■ **Task objective**:
Present every line of the data below as a Markdown table with two columns, "No." for the row number and "Line" for the text of the line. Leave out the blank lines.

Some data

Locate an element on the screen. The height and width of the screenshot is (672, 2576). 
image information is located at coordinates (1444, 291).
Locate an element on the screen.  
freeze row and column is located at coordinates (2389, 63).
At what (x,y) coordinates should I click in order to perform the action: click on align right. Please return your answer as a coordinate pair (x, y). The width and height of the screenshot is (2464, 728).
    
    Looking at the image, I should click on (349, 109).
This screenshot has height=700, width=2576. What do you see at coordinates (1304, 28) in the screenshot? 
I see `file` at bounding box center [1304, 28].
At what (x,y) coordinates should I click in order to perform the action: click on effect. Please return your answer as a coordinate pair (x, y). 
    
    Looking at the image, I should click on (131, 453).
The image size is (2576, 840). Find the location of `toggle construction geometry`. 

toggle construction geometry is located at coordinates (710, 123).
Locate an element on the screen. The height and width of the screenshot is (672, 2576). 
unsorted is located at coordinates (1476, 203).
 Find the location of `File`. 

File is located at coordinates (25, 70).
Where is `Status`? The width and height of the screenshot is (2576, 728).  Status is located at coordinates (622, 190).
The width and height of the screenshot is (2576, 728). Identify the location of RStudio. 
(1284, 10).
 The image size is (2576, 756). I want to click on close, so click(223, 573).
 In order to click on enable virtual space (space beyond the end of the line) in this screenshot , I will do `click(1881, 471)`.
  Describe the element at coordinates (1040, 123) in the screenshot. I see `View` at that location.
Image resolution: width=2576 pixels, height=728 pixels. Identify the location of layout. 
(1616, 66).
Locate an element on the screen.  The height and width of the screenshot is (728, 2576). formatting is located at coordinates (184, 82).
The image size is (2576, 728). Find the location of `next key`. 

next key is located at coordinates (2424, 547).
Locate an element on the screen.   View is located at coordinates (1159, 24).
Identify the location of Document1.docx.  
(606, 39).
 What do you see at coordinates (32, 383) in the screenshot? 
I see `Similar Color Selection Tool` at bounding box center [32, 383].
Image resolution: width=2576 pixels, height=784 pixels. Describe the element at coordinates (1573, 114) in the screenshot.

■ **Solution to this task**:
| No. | Line |
|---|---|
| 1 | Locate an element on the screen. The height and width of the screenshot is (672, 2576).  |
| 2 | image information is located at coordinates (1444, 291). |
| 3 | Locate an element on the screen.   |
| 4 | freeze row and column is located at coordinates (2389, 63). |
| 5 | At what (x,y) coordinates should I click in order to perform the action: click on align right. Please return your answer as a coordinate pair (x, y). The width and height of the screenshot is (2464, 728). |
| 6 |     Looking at the image, I should click on (349, 109). |
| 7 | This screenshot has height=700, width=2576. What do you see at coordinates (1304, 28) in the screenshot?  |
| 8 | I see `file` at bounding box center [1304, 28]. |
| 9 | At what (x,y) coordinates should I click in order to perform the action: click on effect. Please return your answer as a coordinate pair (x, y).  |
| 10 |     Looking at the image, I should click on (131, 453). |
| 11 | The image size is (2576, 840). Find the location of `toggle construction geometry`.  |
| 12 | toggle construction geometry is located at coordinates (710, 123). |
| 13 | Locate an element on the screen. The height and width of the screenshot is (672, 2576).  |
| 14 | unsorted is located at coordinates (1476, 203). |
| 15 |  Find the location of `File`.  |
| 16 | File is located at coordinates (25, 70). |
| 17 | Where is `Status`? The width and height of the screenshot is (2576, 728).  Status is located at coordinates (622, 190). |
| 18 | The width and height of the screenshot is (2576, 728). Identify the location of RStudio.  |
| 19 | (1284, 10). |
| 20 |  The image size is (2576, 756). I want to click on close, so click(223, 573). |
| 21 |  In order to click on enable virtual space (space beyond the end of the line) in this screenshot , I will do `click(1881, 471)`. |
| 22 |   Describe the element at coordinates (1040, 123) in the screenshot. I see `View` at that location. |
| 23 | Image resolution: width=2576 pixels, height=728 pixels. Identify the location of layout.  |
| 24 | (1616, 66). |
| 25 | Locate an element on the screen.  The height and width of the screenshot is (728, 2576). formatting is located at coordinates (184, 82). |
| 26 | The image size is (2576, 728). Find the location of `next key`.  |
| 27 | next key is located at coordinates (2424, 547). |
| 28 | Locate an element on the screen.   View is located at coordinates (1159, 24). |
| 29 | Identify the location of Document1.docx.   |
| 30 | (606, 39). |
| 31 |  What do you see at coordinates (32, 383) in the screenshot?  |
| 32 | I see `Similar Color Selection Tool` at bounding box center [32, 383]. |
| 33 | Image resolution: width=2576 pixels, height=784 pixels. Describe the element at coordinates (1573, 114) in the screenshot. |